→ **WORK INSTRUCTIONS**
All lines of the material below that include the string "Level" are to be copied.

→ **PROVIDED RECORDS**
- - - - - - -

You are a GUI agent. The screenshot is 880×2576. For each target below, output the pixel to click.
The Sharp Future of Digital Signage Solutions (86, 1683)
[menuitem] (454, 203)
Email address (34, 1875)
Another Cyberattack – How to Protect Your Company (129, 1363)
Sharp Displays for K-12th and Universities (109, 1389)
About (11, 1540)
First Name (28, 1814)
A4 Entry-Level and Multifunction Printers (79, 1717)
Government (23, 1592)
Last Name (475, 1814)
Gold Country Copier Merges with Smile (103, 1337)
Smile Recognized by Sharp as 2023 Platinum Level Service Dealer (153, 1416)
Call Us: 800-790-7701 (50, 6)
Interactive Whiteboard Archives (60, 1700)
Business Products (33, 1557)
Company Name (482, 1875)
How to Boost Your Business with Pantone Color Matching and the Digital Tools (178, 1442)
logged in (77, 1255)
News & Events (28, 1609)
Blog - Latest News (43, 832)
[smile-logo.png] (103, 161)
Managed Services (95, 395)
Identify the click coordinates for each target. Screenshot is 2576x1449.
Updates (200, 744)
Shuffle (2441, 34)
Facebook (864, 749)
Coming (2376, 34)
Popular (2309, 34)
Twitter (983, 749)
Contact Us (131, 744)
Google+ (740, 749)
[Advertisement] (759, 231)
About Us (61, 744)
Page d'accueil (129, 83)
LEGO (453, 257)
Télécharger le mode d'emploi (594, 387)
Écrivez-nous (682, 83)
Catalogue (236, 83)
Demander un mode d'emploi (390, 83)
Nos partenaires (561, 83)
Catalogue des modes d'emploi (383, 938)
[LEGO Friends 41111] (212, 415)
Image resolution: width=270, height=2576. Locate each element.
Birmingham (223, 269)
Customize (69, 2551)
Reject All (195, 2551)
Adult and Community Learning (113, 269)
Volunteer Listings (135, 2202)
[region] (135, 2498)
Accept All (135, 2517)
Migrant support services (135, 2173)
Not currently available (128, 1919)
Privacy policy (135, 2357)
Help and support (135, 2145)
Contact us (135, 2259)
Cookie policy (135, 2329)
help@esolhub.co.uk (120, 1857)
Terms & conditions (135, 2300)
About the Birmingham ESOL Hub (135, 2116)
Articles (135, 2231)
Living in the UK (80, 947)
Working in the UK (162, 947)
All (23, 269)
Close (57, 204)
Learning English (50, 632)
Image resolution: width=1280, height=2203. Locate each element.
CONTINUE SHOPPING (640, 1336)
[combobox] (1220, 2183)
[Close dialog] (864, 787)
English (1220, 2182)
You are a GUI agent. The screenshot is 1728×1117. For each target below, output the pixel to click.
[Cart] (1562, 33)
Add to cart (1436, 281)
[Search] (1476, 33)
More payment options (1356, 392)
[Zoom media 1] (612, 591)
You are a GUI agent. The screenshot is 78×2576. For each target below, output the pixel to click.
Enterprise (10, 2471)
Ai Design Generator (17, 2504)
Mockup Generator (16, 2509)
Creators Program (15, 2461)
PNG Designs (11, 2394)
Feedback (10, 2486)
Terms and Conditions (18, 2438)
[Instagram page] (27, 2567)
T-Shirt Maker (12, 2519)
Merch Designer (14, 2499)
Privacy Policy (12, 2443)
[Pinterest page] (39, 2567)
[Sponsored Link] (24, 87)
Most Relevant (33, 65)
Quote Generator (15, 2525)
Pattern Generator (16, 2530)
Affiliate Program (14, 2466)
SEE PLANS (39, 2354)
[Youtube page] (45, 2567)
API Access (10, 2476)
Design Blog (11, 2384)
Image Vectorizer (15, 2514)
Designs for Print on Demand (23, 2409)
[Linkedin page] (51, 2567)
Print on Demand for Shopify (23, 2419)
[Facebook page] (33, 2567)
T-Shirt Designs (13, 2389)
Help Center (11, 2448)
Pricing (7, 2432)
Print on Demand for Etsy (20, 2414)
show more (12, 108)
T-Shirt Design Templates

- - - - - - -

→ **ANSWER SECTION**
A4 Entry-Level and Multifunction Printers (79, 1717)
Smile Recognized by Sharp as 2023 Platinum Level Service Dealer (153, 1416)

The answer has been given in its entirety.